14 février 1767
Probablement mon grand peintre tragique commencera les répétitions des Scythes dans le temps qu'il recevra ma lettre.
Je vous avertis, mon cher ami, que je fais partir aujourd'hui, à l'adresse de m. le duc de Praslin, un nouvel exemplaire des Scythes, marqué A B, dans lequel vous trouverez encore quelques petits changements fort légers. Cette copie est chargée de notes qui disent aux acteurs dans quel esprit la pièce a été composée.
Le rôle d'Obeide ne sera point du tout difficile si l'actrice veut seulement jeter un coup d'œil sur ces notes. Je suppose que m. Molé sera en état de jouer Indatire qui n'est point du tout un rôle fatigant. Je vous prie de lui dire combien je m'intéresse à sa santé. Je crois qu'en général la pièce favorise assez le jeu des acteurs.

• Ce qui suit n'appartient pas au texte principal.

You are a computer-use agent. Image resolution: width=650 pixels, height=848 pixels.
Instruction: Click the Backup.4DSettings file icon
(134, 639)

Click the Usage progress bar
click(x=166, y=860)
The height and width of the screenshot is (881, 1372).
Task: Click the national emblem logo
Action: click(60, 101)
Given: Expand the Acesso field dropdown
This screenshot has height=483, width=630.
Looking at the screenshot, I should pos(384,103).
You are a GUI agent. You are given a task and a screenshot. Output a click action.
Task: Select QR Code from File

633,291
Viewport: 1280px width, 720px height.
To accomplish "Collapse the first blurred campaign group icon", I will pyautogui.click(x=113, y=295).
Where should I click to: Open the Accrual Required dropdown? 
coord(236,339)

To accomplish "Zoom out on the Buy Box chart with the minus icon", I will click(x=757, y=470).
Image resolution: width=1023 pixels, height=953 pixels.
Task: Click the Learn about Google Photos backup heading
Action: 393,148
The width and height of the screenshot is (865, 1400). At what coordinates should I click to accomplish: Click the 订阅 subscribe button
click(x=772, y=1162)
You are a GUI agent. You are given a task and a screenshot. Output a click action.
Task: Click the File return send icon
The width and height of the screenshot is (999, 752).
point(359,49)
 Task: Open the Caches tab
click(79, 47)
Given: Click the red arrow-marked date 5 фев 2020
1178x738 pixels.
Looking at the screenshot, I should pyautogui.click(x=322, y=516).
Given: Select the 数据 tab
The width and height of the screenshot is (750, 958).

Il y a plusieurs morceaux qui ne demandent que de la simplicité, mais je vous avoue que je ne saurais souffrir cette familiarité comique qu'on introduit quelquefois dans la tragédie, et qui l'avilit ridiculement au lieu de la rendre naturelle.
Je ne croyais pas à mon âge donner encore une pièce au théâtre; mais quand on est soutenu par vos talents, il n'y a rien qu'on ne puisse hasarder.
Je pense que vous donnerez le rôle d'Obeïde à mlle Durancy. Je vous prie de l'embrasser pour moi des deux côtés, si elle veut bien le souffrir.
V.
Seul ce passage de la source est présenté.